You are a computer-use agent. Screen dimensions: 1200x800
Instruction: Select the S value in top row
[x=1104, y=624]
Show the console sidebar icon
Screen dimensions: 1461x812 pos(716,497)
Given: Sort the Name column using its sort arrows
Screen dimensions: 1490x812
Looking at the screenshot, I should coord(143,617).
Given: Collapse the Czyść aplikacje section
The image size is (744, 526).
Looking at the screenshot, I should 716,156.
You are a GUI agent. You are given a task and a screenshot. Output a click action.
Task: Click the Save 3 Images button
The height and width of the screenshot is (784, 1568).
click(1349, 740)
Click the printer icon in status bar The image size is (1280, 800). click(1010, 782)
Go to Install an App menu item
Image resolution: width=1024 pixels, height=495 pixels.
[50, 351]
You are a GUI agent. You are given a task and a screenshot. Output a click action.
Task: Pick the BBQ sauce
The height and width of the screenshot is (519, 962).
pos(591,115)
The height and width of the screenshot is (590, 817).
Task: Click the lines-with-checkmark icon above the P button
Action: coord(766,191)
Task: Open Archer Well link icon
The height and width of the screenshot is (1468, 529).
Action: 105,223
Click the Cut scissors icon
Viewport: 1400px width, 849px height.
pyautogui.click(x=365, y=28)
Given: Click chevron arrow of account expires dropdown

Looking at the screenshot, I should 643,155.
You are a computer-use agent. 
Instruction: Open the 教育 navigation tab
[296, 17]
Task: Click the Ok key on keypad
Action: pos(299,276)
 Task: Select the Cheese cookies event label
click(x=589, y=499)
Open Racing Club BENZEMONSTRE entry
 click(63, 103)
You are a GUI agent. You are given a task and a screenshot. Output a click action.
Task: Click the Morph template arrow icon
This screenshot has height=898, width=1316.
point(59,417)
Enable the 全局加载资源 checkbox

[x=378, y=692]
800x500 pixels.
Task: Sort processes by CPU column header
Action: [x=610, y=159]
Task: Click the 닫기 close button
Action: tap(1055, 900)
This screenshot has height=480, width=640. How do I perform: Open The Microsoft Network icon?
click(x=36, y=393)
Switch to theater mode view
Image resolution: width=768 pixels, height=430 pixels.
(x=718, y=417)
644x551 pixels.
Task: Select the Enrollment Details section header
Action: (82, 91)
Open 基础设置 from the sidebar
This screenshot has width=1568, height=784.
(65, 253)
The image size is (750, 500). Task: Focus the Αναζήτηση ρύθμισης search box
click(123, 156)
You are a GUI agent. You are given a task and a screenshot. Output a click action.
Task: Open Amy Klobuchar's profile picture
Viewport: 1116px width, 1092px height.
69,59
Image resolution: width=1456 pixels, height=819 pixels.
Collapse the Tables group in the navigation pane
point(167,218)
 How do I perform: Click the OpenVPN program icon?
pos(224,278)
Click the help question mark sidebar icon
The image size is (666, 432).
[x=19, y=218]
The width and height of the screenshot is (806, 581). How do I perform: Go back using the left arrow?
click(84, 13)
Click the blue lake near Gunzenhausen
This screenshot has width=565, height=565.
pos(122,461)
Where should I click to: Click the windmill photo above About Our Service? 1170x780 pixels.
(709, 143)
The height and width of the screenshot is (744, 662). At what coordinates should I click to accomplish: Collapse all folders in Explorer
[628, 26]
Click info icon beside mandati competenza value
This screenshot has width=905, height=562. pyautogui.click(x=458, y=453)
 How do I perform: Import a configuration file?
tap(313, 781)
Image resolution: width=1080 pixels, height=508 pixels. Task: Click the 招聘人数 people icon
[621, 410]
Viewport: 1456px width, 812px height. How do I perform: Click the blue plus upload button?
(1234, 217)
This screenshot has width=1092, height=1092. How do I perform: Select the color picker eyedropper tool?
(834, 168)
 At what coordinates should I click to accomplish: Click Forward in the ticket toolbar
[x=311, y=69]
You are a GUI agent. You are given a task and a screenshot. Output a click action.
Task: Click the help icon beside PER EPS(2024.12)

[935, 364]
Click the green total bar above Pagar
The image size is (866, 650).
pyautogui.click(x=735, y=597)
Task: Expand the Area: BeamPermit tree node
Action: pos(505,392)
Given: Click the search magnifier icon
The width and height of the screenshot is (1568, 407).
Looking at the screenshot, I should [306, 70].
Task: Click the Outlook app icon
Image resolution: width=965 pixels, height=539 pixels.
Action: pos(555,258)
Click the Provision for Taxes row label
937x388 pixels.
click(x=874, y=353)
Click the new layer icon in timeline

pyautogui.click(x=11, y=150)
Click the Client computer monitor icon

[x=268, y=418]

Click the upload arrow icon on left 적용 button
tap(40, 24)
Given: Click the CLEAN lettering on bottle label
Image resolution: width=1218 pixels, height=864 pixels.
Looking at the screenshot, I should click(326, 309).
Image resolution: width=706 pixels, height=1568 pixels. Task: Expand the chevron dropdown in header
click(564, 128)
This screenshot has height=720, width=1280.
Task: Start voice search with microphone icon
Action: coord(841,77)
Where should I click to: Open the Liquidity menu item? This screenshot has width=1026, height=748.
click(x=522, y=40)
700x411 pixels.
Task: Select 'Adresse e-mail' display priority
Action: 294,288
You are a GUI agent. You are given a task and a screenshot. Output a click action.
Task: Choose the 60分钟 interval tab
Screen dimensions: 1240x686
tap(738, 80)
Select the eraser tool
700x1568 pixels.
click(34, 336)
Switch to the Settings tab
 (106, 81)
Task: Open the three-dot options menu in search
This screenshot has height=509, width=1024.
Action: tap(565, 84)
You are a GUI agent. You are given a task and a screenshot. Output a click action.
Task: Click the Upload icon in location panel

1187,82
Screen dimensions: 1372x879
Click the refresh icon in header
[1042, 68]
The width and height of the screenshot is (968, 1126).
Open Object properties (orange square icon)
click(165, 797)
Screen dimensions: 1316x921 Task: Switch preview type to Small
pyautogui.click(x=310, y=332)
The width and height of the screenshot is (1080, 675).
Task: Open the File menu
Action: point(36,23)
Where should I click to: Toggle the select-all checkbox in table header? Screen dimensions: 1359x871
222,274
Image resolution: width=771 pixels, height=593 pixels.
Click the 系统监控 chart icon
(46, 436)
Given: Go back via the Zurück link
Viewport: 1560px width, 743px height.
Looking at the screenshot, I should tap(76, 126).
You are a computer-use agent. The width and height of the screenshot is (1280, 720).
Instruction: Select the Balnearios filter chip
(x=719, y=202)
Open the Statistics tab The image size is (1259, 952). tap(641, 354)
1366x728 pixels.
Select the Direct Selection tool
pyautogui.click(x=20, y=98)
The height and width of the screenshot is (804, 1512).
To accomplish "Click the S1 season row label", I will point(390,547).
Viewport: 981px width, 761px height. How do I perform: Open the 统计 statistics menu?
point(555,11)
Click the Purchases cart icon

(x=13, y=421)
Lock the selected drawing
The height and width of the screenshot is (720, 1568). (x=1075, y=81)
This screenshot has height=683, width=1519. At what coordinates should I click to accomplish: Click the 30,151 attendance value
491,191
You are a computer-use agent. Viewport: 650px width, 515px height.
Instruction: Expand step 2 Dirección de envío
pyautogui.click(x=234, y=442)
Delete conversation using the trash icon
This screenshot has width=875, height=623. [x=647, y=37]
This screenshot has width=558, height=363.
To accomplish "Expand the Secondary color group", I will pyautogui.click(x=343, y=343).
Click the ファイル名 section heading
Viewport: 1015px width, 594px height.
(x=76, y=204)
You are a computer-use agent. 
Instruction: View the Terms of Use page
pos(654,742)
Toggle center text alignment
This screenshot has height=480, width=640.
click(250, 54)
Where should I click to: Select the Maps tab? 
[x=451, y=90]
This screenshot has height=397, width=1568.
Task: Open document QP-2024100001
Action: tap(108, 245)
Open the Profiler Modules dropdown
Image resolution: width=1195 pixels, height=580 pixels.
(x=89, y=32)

PROBLEM TO SOLVE: Rewrite the lines above, replacing "Instruction" with "Command" and leaving everything else unchanged.

RESULT:
You are a computer-use agent. Screen dimensions: 1200x800
Command: Select the S value in top row
[x=1104, y=624]
Show the console sidebar icon
Screen dimensions: 1461x812 pos(716,497)
Given: Sort the Name column using its sort arrows
Screen dimensions: 1490x812
Looking at the screenshot, I should coord(143,617).
Given: Collapse the Czyść aplikacje section
The image size is (744, 526).
Looking at the screenshot, I should 716,156.
You are a GUI agent. You are given a task and a screenshot. Output a click action.
Task: Click the Save 3 Images button
The height and width of the screenshot is (784, 1568).
click(1349, 740)
Click the printer icon in status bar The image size is (1280, 800). click(1010, 782)
Go to Install an App menu item
Image resolution: width=1024 pixels, height=495 pixels.
[50, 351]
You are a GUI agent. You are given a task and a screenshot. Output a click action.
Task: Pick the BBQ sauce
The height and width of the screenshot is (519, 962).
pos(591,115)
The height and width of the screenshot is (590, 817).
Task: Click the lines-with-checkmark icon above the P button
Action: coord(766,191)
Task: Open Archer Well link icon
The height and width of the screenshot is (1468, 529).
Action: 105,223
Click the Cut scissors icon
Viewport: 1400px width, 849px height.
pyautogui.click(x=365, y=28)
Given: Click chevron arrow of account expires dropdown

Looking at the screenshot, I should 643,155.
You are a computer-use agent. 
Command: Open the 教育 navigation tab
[296, 17]
Task: Click the Ok key on keypad
Action: pos(299,276)
 Task: Select the Cheese cookies event label
click(x=589, y=499)
Open Racing Club BENZEMONSTRE entry
 click(63, 103)
You are a GUI agent. You are given a task and a screenshot. Output a click action.
Task: Click the Morph template arrow icon
This screenshot has height=898, width=1316.
point(59,417)
Enable the 全局加载资源 checkbox

[x=378, y=692]
800x500 pixels.
Task: Sort processes by CPU column header
Action: [x=610, y=159]
Task: Click the 닫기 close button
Action: tap(1055, 900)
This screenshot has height=480, width=640. How do I perform: Open The Microsoft Network icon?
click(x=36, y=393)
Switch to theater mode view
Image resolution: width=768 pixels, height=430 pixels.
(x=718, y=417)
644x551 pixels.
Task: Select the Enrollment Details section header
Action: (82, 91)
Open 基础设置 from the sidebar
This screenshot has width=1568, height=784.
(65, 253)
The image size is (750, 500). Task: Focus the Αναζήτηση ρύθμισης search box
click(123, 156)
You are a GUI agent. You are given a task and a screenshot. Output a click action.
Task: Open Amy Klobuchar's profile picture
Viewport: 1116px width, 1092px height.
69,59
Image resolution: width=1456 pixels, height=819 pixels.
Collapse the Tables group in the navigation pane
point(167,218)
 How do I perform: Click the OpenVPN program icon?
pos(224,278)
Click the help question mark sidebar icon
The image size is (666, 432).
[x=19, y=218]
The width and height of the screenshot is (806, 581). How do I perform: Go back using the left arrow?
click(84, 13)
Click the blue lake near Gunzenhausen
This screenshot has width=565, height=565.
pos(122,461)
Where should I click to: Click the windmill photo above About Our Service? 1170x780 pixels.
(709, 143)
The height and width of the screenshot is (744, 662). At what coordinates should I click to accomplish: Collapse all folders in Explorer
[628, 26]
Click info icon beside mandati competenza value
This screenshot has width=905, height=562. pyautogui.click(x=458, y=453)
 How do I perform: Import a configuration file?
tap(313, 781)
Image resolution: width=1080 pixels, height=508 pixels. Task: Click the 招聘人数 people icon
[621, 410]
Viewport: 1456px width, 812px height. How do I perform: Click the blue plus upload button?
(1234, 217)
This screenshot has width=1092, height=1092. How do I perform: Select the color picker eyedropper tool?
(834, 168)
 At what coordinates should I click to accomplish: Click Forward in the ticket toolbar
[x=311, y=69]
You are a GUI agent. You are given a task and a screenshot. Output a click action.
Task: Click the help icon beside PER EPS(2024.12)

[935, 364]
Click the green total bar above Pagar
The image size is (866, 650).
pyautogui.click(x=735, y=597)
Task: Expand the Area: BeamPermit tree node
Action: pos(505,392)
Given: Click the search magnifier icon
The width and height of the screenshot is (1568, 407).
Looking at the screenshot, I should [306, 70].
Task: Click the Outlook app icon
Image resolution: width=965 pixels, height=539 pixels.
Action: pos(555,258)
Click the Provision for Taxes row label
937x388 pixels.
click(x=874, y=353)
Click the new layer icon in timeline

pyautogui.click(x=11, y=150)
Click the Client computer monitor icon

[x=268, y=418]

Click the upload arrow icon on left 적용 button
tap(40, 24)
Given: Click the CLEAN lettering on bottle label
Image resolution: width=1218 pixels, height=864 pixels.
Looking at the screenshot, I should click(326, 309).
Image resolution: width=706 pixels, height=1568 pixels. Task: Expand the chevron dropdown in header
click(564, 128)
This screenshot has height=720, width=1280.
Task: Start voice search with microphone icon
Action: coord(841,77)
Where should I click to: Open the Liquidity menu item? This screenshot has width=1026, height=748.
click(x=522, y=40)
700x411 pixels.
Task: Select 'Adresse e-mail' display priority
Action: 294,288
You are a GUI agent. You are given a task and a screenshot. Output a click action.
Task: Choose the 60分钟 interval tab
Screen dimensions: 1240x686
tap(738, 80)
Select the eraser tool
700x1568 pixels.
click(34, 336)
Switch to the Settings tab
 (106, 81)
Task: Open the three-dot options menu in search
This screenshot has height=509, width=1024.
Action: tap(565, 84)
You are a GUI agent. You are given a task and a screenshot. Output a click action.
Task: Click the Upload icon in location panel

1187,82
Screen dimensions: 1372x879
Click the refresh icon in header
[1042, 68]
The width and height of the screenshot is (968, 1126).
Open Object properties (orange square icon)
click(165, 797)
Screen dimensions: 1316x921 Task: Switch preview type to Small
pyautogui.click(x=310, y=332)
The width and height of the screenshot is (1080, 675).
Task: Open the File menu
Action: point(36,23)
Where should I click to: Toggle the select-all checkbox in table header? Screen dimensions: 1359x871
222,274
Image resolution: width=771 pixels, height=593 pixels.
Click the 系统监控 chart icon
(46, 436)
Given: Go back via the Zurück link
Viewport: 1560px width, 743px height.
Looking at the screenshot, I should tap(76, 126).
You are a computer-use agent. The width and height of the screenshot is (1280, 720).
Command: Select the Balnearios filter chip
(x=719, y=202)
Open the Statistics tab The image size is (1259, 952). tap(641, 354)
1366x728 pixels.
Select the Direct Selection tool
pyautogui.click(x=20, y=98)
The height and width of the screenshot is (804, 1512).
To accomplish "Click the S1 season row label", I will point(390,547).
Viewport: 981px width, 761px height. How do I perform: Open the 统计 statistics menu?
point(555,11)
Click the Purchases cart icon

(x=13, y=421)
Lock the selected drawing
The height and width of the screenshot is (720, 1568). (x=1075, y=81)
This screenshot has height=683, width=1519. At what coordinates should I click to accomplish: Click the 30,151 attendance value
491,191
You are a computer-use agent. Viewport: 650px width, 515px height.
Command: Expand step 2 Dirección de envío
pyautogui.click(x=234, y=442)
Delete conversation using the trash icon
This screenshot has width=875, height=623. [x=647, y=37]
This screenshot has width=558, height=363.
To accomplish "Expand the Secondary color group", I will pyautogui.click(x=343, y=343).
Click the ファイル名 section heading
Viewport: 1015px width, 594px height.
(x=76, y=204)
You are a computer-use agent. 
Command: View the Terms of Use page
pos(654,742)
Toggle center text alignment
This screenshot has height=480, width=640.
click(250, 54)
Where should I click to: Select the Maps tab? 
[x=451, y=90]
This screenshot has height=397, width=1568.
Task: Open document QP-2024100001
Action: tap(108, 245)
Open the Profiler Modules dropdown
Image resolution: width=1195 pixels, height=580 pixels.
(x=89, y=32)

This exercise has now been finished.